··· RECORDS FOR THIS EXERCISE ···
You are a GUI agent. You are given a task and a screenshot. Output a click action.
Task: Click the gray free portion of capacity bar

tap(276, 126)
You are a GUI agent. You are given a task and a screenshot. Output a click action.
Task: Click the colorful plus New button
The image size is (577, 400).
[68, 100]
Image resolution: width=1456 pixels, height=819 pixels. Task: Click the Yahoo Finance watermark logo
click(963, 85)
···
··· RECORDS FOR THIS EXERCISE ···
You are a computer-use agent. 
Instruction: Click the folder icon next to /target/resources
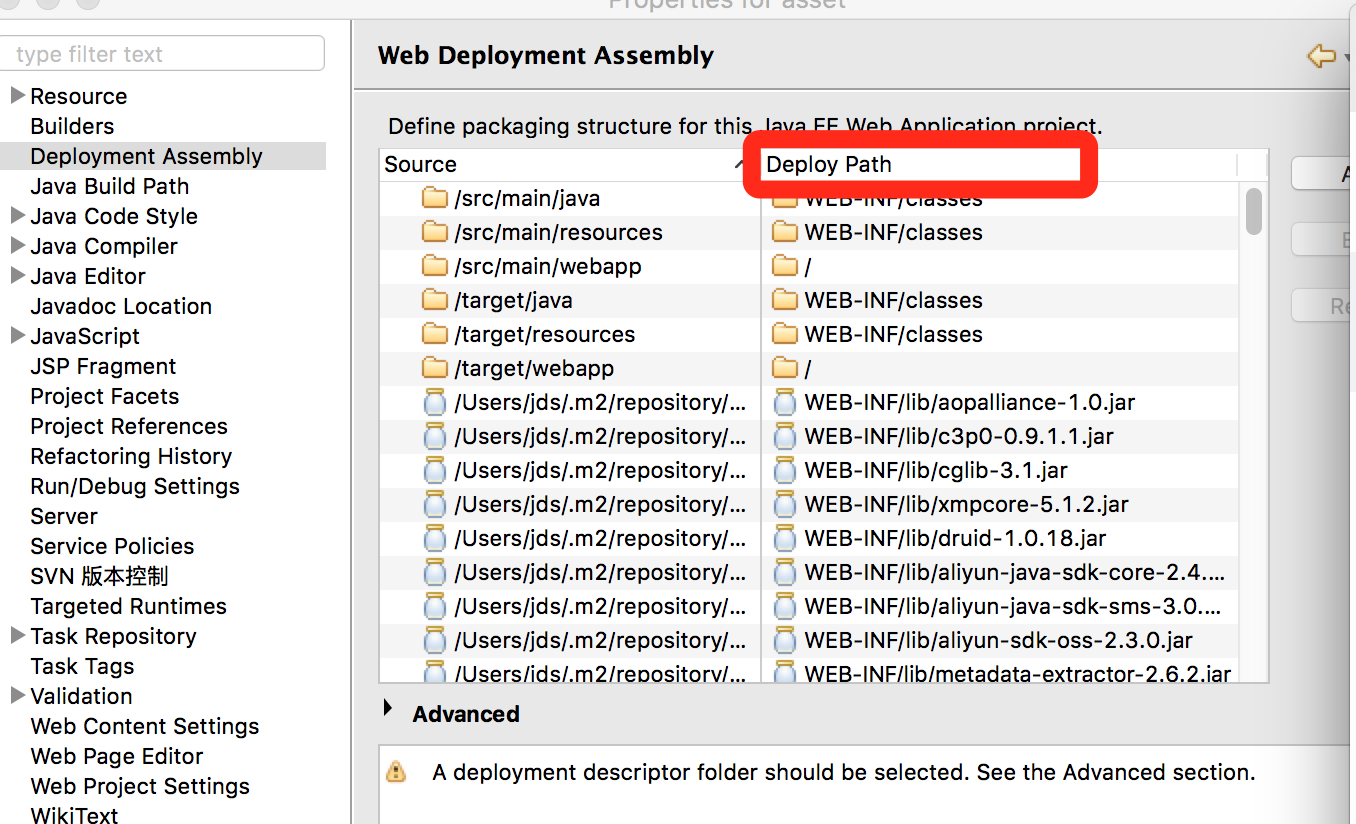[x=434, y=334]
···
··· RECORDS FOR THIS EXERCISE ···
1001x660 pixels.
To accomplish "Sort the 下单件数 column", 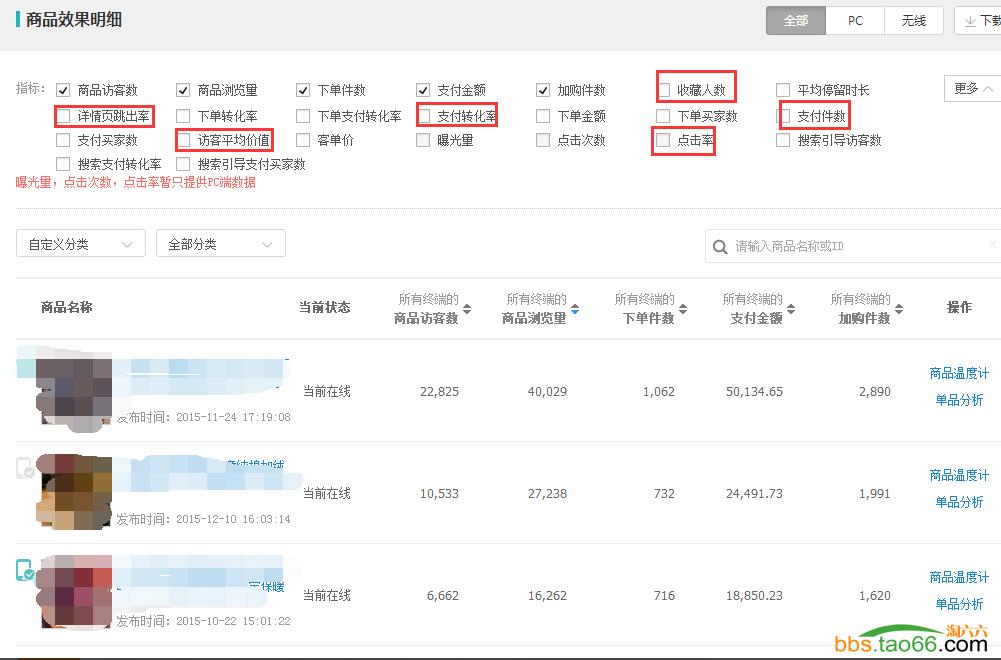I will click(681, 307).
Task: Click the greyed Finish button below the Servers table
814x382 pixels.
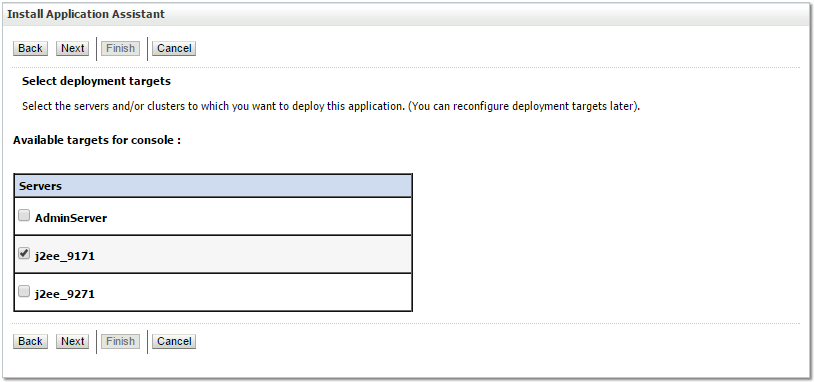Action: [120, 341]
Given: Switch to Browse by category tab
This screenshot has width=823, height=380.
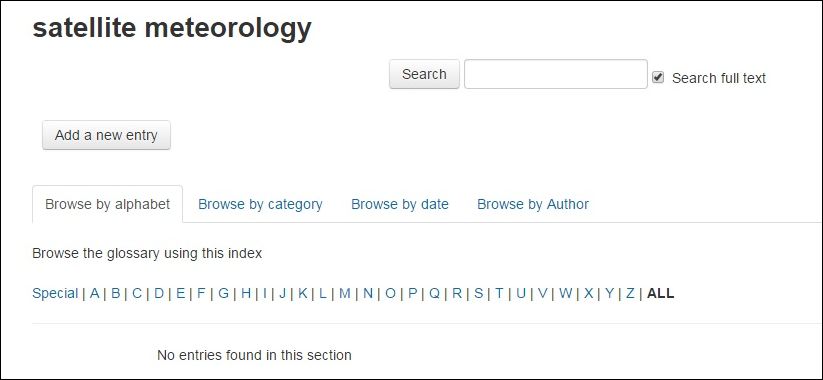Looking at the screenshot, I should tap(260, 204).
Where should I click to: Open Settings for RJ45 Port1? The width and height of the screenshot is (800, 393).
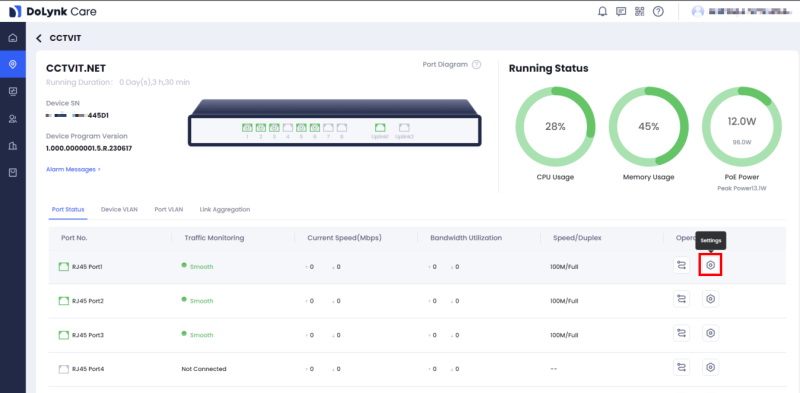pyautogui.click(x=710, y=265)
···
WHAT YOU SHOULD DO:
Search each line of the data above for "button", and copy the lines where it occurs.

EXERCISE RESPONSE:
Task: Click the colorful plus New button
Task: Click the greyed Finish button below the Servers table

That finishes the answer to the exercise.